---------- Available records
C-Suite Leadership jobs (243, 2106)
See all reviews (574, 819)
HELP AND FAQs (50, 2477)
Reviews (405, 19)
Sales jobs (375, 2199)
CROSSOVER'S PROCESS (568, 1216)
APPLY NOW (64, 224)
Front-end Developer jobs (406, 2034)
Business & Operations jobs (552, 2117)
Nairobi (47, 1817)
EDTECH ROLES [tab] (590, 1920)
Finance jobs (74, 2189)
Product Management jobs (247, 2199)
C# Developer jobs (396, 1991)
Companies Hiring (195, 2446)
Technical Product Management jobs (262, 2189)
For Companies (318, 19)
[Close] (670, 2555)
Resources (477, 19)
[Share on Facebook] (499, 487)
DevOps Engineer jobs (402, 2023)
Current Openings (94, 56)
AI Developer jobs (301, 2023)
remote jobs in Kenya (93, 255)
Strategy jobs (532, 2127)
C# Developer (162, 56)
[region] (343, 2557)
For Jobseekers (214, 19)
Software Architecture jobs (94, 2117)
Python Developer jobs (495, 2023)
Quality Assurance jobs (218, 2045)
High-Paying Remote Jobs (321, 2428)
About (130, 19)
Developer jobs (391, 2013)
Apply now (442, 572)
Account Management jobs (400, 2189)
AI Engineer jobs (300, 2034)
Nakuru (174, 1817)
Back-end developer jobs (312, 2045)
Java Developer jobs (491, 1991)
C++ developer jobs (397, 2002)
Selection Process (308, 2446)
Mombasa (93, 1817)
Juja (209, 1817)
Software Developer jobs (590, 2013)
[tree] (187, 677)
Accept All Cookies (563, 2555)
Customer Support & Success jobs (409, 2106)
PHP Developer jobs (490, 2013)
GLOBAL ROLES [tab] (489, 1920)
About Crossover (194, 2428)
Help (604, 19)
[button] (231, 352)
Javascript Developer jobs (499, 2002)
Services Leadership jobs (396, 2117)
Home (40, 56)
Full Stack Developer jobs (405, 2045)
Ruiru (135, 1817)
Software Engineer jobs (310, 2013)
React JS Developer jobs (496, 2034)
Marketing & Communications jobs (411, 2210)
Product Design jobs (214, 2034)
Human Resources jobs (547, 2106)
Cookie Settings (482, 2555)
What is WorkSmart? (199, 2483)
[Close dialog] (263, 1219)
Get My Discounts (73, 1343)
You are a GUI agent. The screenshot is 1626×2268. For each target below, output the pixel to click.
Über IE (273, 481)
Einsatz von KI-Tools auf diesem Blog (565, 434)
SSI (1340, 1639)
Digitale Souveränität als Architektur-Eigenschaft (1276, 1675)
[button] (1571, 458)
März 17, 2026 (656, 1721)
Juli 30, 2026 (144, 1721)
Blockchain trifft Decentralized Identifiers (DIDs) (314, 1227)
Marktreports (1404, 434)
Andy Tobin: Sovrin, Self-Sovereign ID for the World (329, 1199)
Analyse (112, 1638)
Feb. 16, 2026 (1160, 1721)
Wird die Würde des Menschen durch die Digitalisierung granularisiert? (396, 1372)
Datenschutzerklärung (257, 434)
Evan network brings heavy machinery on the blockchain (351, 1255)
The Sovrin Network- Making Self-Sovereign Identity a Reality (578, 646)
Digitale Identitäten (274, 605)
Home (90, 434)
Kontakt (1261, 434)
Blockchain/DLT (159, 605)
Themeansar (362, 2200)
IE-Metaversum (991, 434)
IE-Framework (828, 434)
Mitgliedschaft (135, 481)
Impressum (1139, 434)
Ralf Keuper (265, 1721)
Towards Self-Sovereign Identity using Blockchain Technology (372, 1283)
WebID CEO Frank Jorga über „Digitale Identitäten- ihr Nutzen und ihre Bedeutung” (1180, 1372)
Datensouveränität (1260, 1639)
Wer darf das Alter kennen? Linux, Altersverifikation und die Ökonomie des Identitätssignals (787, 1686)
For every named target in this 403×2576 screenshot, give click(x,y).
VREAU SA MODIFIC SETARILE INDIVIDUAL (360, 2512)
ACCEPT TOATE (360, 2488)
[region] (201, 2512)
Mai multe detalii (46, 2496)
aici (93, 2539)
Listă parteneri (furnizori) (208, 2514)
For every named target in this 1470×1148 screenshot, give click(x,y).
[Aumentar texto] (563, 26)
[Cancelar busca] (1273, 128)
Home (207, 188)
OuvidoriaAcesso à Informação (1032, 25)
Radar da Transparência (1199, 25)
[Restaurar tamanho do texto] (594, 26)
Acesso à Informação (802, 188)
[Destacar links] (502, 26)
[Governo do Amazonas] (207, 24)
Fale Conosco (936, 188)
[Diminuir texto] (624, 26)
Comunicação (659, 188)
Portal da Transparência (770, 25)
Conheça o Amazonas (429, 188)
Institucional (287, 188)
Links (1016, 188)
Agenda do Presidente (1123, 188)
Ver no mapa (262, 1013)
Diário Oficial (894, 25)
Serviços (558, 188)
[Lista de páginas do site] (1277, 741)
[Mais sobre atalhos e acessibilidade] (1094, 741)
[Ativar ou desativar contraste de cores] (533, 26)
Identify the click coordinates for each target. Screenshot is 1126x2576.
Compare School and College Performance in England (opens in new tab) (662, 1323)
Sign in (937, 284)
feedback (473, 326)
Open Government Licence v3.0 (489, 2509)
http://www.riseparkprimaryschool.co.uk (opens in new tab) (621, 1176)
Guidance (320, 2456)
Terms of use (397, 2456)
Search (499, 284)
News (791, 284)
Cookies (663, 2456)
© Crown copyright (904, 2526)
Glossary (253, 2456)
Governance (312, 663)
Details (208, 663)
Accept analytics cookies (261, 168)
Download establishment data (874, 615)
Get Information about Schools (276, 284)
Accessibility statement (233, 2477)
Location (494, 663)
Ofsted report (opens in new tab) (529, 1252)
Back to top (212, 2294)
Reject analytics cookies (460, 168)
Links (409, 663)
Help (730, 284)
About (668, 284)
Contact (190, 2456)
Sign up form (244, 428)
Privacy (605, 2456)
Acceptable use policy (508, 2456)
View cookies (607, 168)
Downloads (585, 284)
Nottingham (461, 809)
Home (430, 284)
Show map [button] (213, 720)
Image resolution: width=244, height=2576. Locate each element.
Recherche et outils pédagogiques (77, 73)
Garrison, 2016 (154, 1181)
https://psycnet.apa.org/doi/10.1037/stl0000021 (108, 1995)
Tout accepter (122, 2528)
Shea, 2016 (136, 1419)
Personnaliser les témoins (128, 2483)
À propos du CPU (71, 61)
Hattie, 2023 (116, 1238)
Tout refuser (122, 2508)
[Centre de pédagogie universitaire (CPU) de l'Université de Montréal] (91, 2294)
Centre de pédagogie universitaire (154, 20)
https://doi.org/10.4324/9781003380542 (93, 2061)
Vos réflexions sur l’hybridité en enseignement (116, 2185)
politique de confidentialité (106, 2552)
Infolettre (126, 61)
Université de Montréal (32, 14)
--------------------
**Work order**. Taking the entries above, print exactly the lines starting at the line with "Open Government Licence v3.0 (489, 2509)" and ending at the line with "Privacy (605, 2456)", both included.

**Written response**.
Open Government Licence v3.0 (489, 2509)
http://www.riseparkprimaryschool.co.uk (opens in new tab) (621, 1176)
Guidance (320, 2456)
Terms of use (397, 2456)
Search (499, 284)
News (791, 284)
Cookies (663, 2456)
© Crown copyright (904, 2526)
Glossary (253, 2456)
Governance (312, 663)
Details (208, 663)
Accept analytics cookies (261, 168)
Download establishment data (874, 615)
Get Information about Schools (276, 284)
Accessibility statement (233, 2477)
Location (494, 663)
Ofsted report (opens in new tab) (529, 1252)
Back to top (212, 2294)
Reject analytics cookies (460, 168)
Links (409, 663)
Help (730, 284)
About (668, 284)
Contact (190, 2456)
Sign up form (244, 428)
Privacy (605, 2456)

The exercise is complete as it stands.